§ What is expected
Show each line of the data below that has the string "arrow" in it.

----------

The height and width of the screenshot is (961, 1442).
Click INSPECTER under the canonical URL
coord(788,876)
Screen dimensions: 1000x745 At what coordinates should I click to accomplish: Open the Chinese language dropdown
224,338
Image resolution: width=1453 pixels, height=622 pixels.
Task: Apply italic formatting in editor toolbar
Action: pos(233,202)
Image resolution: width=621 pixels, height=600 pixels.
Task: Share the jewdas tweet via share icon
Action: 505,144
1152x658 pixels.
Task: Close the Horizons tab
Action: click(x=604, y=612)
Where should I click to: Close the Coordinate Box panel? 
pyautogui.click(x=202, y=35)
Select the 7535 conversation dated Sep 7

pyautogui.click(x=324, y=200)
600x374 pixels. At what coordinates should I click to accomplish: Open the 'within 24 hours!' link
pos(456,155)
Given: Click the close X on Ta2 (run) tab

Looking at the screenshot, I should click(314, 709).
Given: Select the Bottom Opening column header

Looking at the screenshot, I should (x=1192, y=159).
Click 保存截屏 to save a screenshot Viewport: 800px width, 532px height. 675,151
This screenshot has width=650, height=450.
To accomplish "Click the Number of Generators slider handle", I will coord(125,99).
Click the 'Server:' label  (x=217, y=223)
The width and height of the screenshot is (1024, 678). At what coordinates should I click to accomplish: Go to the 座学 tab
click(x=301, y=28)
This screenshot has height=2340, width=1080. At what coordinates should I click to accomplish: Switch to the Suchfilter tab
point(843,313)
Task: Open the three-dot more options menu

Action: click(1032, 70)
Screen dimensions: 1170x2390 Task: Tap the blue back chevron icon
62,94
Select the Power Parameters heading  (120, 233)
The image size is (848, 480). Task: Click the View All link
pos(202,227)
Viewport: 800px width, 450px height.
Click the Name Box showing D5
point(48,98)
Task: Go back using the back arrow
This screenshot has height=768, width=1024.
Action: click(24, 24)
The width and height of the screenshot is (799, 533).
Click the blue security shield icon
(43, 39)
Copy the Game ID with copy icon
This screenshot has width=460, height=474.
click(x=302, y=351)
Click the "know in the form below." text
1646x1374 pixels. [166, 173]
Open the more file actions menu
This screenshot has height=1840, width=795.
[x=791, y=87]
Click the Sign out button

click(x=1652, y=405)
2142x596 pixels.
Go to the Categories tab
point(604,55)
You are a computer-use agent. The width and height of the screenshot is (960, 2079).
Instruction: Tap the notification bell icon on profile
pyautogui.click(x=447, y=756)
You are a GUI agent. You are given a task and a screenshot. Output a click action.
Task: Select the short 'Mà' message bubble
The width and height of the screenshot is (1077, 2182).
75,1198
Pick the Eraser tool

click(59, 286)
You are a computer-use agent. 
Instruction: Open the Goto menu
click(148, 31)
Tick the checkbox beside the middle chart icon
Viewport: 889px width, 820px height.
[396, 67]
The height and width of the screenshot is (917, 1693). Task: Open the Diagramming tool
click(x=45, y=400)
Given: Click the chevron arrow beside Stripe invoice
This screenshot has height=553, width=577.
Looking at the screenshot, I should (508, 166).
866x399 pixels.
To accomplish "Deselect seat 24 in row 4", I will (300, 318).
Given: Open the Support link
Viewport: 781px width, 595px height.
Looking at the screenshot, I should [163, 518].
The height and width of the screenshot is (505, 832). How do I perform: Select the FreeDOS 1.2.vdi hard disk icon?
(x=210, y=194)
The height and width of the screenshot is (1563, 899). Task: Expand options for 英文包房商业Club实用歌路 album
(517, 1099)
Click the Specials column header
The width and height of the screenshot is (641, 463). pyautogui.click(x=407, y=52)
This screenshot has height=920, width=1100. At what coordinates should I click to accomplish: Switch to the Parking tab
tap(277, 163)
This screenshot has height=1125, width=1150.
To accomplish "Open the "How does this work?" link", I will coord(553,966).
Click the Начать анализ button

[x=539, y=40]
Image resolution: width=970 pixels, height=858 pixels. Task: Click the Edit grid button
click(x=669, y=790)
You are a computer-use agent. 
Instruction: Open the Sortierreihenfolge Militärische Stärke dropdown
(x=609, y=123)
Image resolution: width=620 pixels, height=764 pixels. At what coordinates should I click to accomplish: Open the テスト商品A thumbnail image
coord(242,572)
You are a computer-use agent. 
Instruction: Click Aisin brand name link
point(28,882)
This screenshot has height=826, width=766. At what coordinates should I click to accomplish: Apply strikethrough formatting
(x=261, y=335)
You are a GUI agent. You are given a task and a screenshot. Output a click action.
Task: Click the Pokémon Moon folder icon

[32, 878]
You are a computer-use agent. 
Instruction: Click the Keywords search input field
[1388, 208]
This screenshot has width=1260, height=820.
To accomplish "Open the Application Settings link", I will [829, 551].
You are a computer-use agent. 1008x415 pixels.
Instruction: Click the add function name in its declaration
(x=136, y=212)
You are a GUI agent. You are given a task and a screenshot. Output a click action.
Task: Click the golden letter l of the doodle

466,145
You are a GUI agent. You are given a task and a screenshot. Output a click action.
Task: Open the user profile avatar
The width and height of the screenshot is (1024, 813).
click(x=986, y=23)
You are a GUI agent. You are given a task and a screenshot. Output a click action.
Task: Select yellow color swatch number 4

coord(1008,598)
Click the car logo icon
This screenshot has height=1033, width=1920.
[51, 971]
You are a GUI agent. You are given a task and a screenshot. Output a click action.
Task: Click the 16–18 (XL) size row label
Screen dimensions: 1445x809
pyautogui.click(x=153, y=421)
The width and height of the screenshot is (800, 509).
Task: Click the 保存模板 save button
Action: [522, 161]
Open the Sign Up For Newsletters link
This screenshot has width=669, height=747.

----------

§ Answer to this problem
Task: Go back using the back arrow
Given: Click the chevron arrow beside Stripe invoice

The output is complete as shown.